En plus des shows, le Live Magazine fait de l’éducation aux médias. « On essaie de déformater ce qui a été formaté”, ambitionne l’ancienne réalisatrice de documentaires. On a inventé une marque et c’est quelque chose qui n’est pas évident dans le monde du journalisme. On a eu de la chance, tout le monde s’est intéressé à nous, on est un peu les lucky guys, le truc qui marche dans la Bérézina de tout ce qui ne marche pas. »

Crédits photo : Cécile Colomb

Le Live Magazine est un produit de luxe.

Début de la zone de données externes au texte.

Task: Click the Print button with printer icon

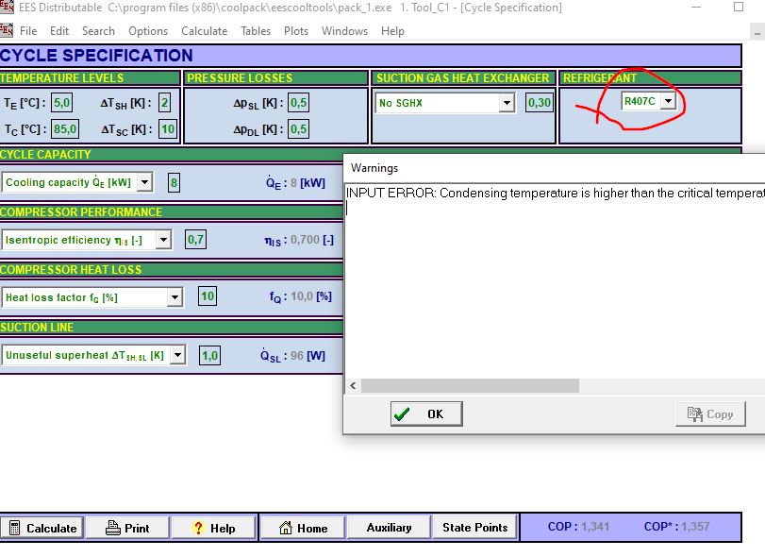Action: [x=126, y=528]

À Bruxelles, il fallait débourser 25 euros pour assister à la représentation d’une heure et demie. La billetterie, « qui couvre à peine la location de la salle », dit Thomas Baumgartner, ne suffit pas à financer le « journal vivant ». Aux prémices du concept, l’équipe avait créé une page de publicité sur scène. « Un sketch pour Autolib’, un récit sponsorisé par Axa », révélait le Canard Enchaîné, en 2015. Depuis, la publicité a été abandonnée.

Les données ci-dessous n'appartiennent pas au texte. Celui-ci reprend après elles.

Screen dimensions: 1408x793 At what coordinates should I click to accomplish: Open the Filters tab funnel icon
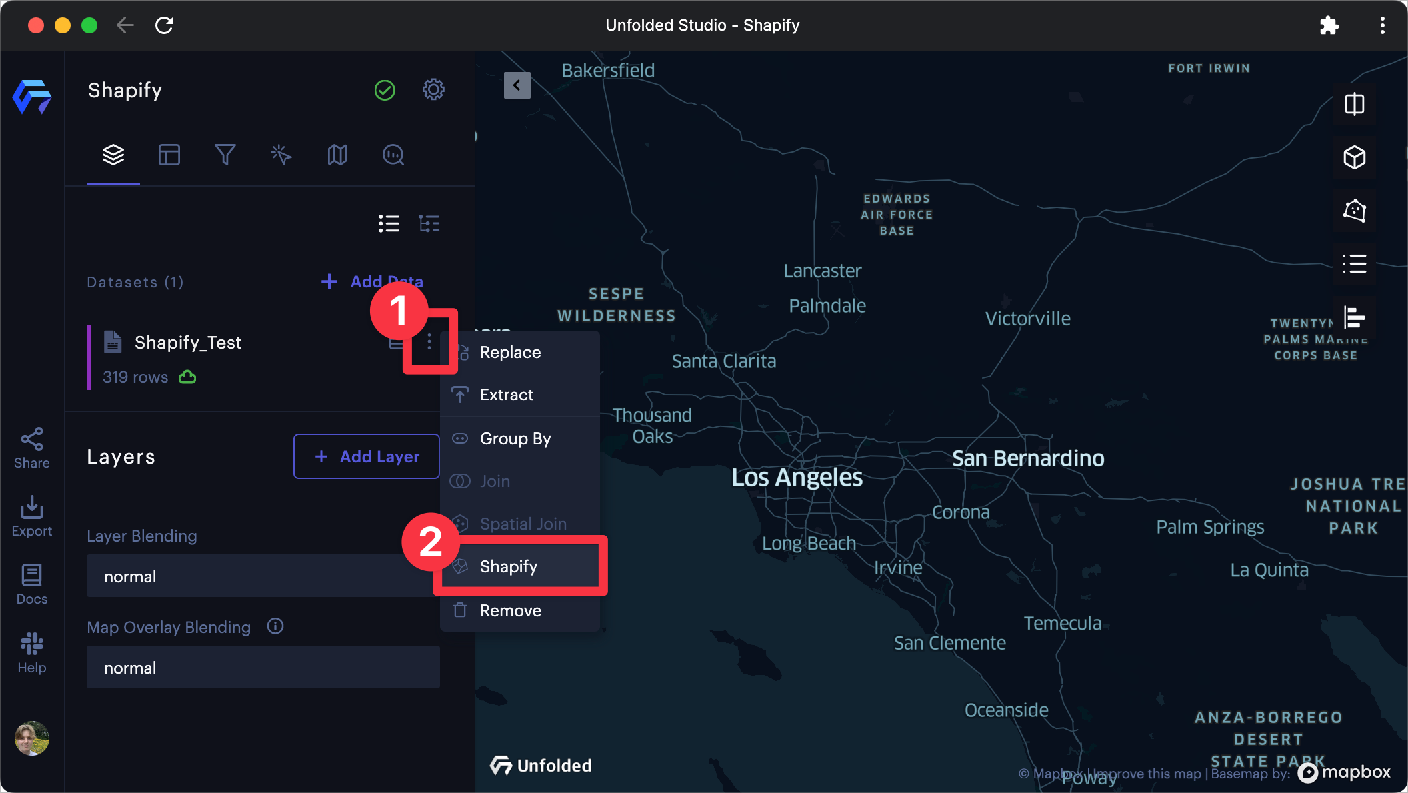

« On a dû trouver des modèles différents, essentiellement basés sur la billetterie mais aussi sur des partenariats et un peu de prestations pour des entreprises, glisse la cofondatrice, en préambule de la représentation du soir. On est payés pour faire ce Live Magazine» Le Monde, Les Échos, Le Temps, ces trois journaux ont fait appel aux services du Live Magazine. Ces partenaires paient le journal vivant pour utiliser le concept, le temps d’une soirée. Parfois, il arrive que des entreprises privatisent une représentation pour leurs employés.

« On a construit une économie, on n’a pas un pouvoir d’investissement illimité », dit la cofondatrice du Live Magazine, qui est « rentable ». Ce lundi 15 octobre, les mille spectateurs ont longuement applaudi l’équipe du « journal vivant ». Malgré la fatigue d’un long voyage depuis Boston le matin, Florence Martin-Kessler a le sourire au moment de quitter la salle.

Aux États-Unis, le Pop-Up Magazine est un succès qui se produit dix fois par mois. La prochaine édition du Live Magazine, à Paris le 26 novembre 2018, est déjà complète. Une nouvelle date vient d’être ajoutée le lendemain ; une première. Signe que la déclinaison française pourrait bien marcher dans les pas de son modèle américain.